INHIBITION OF NEUTROPHIL CHEMOTAXIS IN ASSOCIATION WITH EXPERIMENTAL ANGIOEDEMA IN PATIENTS WITH COLD URTICARIA - A MODEL OF CHEMOTACTIC DEACTIVATION INVIVO

Abstract

Deactivation is a phenomenon in which leukocytes exposed in vitro to a chemotactic factor in the absence of a concentration gradient are rendered relatively unresponsive to stimulation by a subsequent chemotactic gradient. In patients with idiopathic cold-induced urticaria, the elicitation of a local experimental angioedematous lesion causes the release of 2 chemotactic principles which deactivate leukocytes in vitro, high MW neutrophil chemotactic factor (HMW-NCF) and eosinophil chemotactic factor of anaphylaxis (ECF-A), into the venous circulation draining the challenged extremity.
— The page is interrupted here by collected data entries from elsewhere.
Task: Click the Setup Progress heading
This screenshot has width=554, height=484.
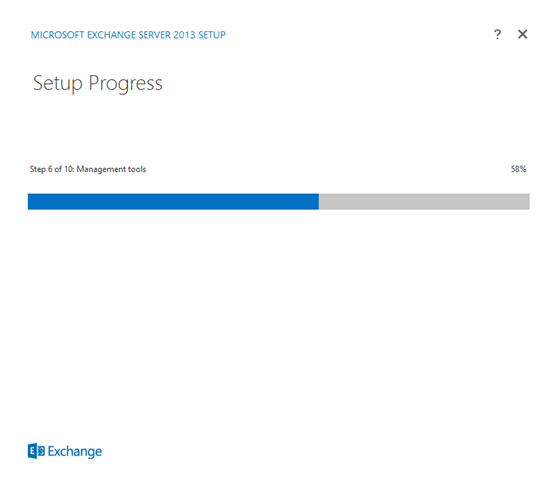Action: click(x=98, y=84)
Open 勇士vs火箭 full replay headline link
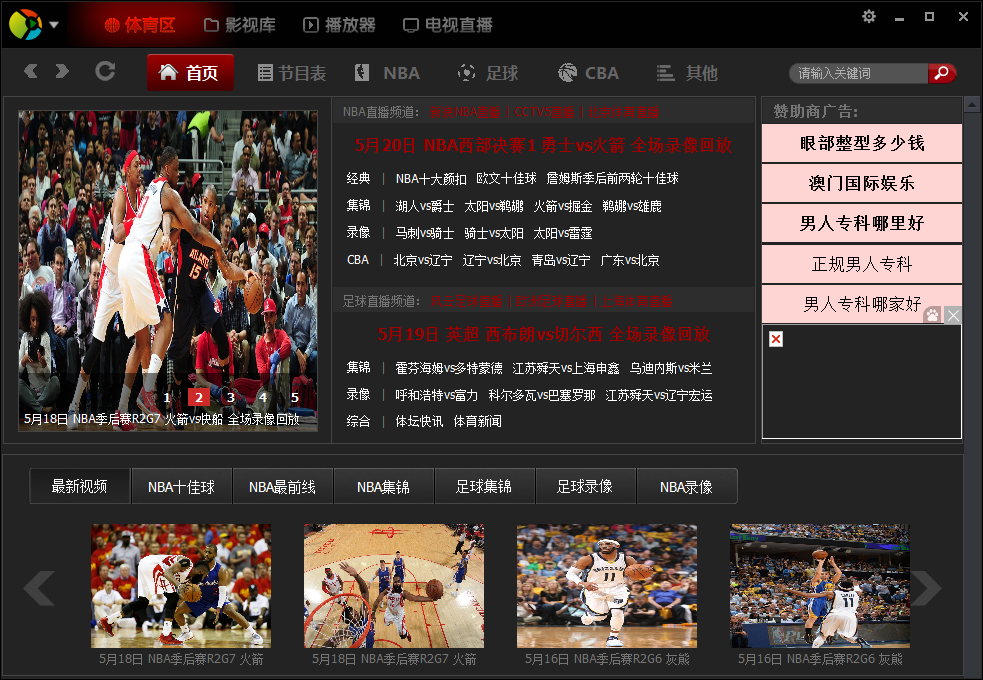Image resolution: width=983 pixels, height=680 pixels. point(543,145)
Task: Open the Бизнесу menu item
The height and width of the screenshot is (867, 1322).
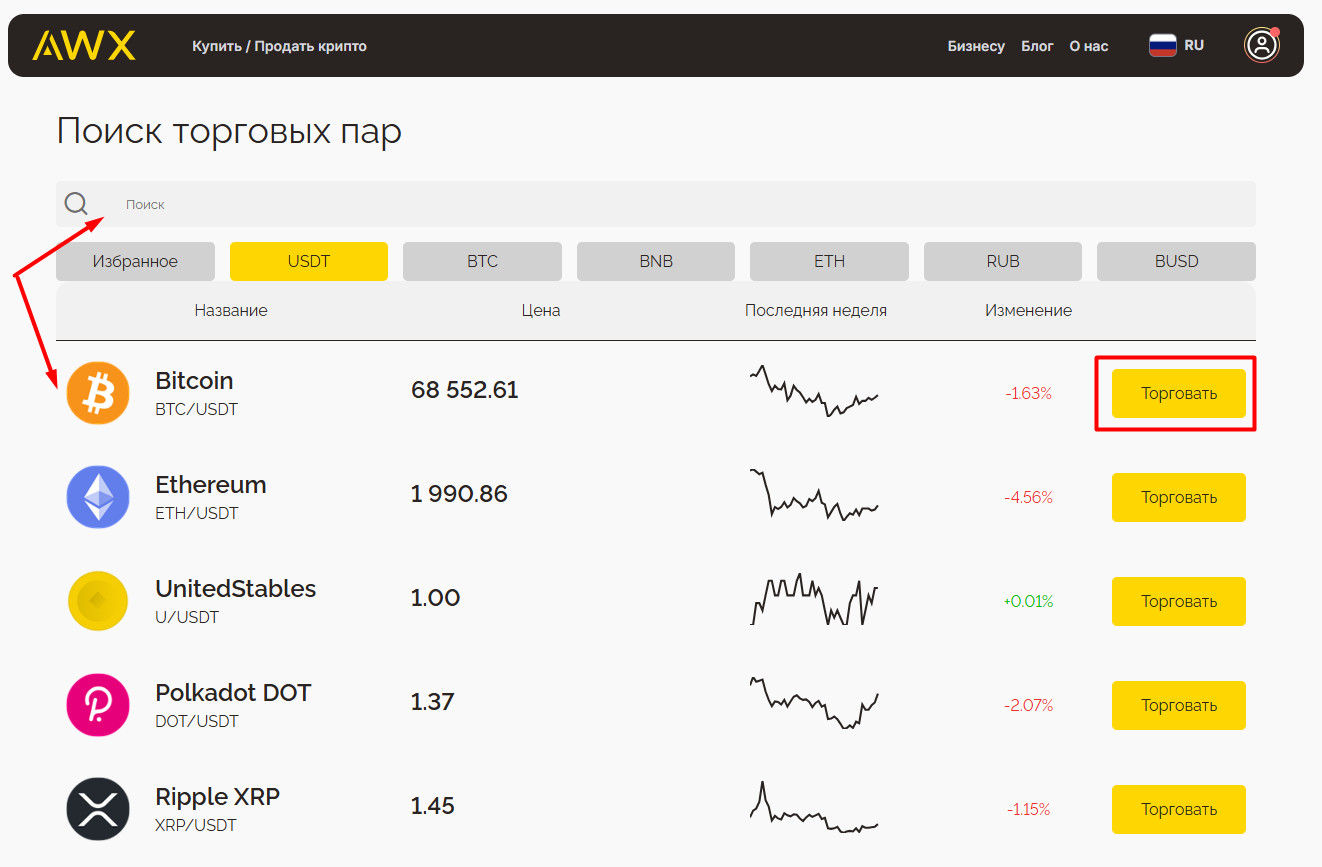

Biopsy specimens of lesional skin sites obtained for up to 24 h show no infiltration of cells. For this reason, the in vitro chemotactic responsiveness of neutrophils to the chemotactic factor HMW-NCF and C5 [complement component 5] fragments were assessed in 3 patients at various times after experimental challenge. Leukocytes from the venous effluent draining an experimentally-induced angioedematous lesion were markedly impaired in their chemotactic responsiveness to both chemotactic factors 5 min after challenge, while cells taken from an unchallenged extremity at the same time responded normally. Cells from both arms were equally impaired in their responsiveness 1 h later, demonstrating that the chemotactic defect becomes systemic. The acquired defect was dissipated 4 h after challenge. Deactivation may occur in vivo and may alter host responsiveness in states where chemotactic factors are released into the circulation.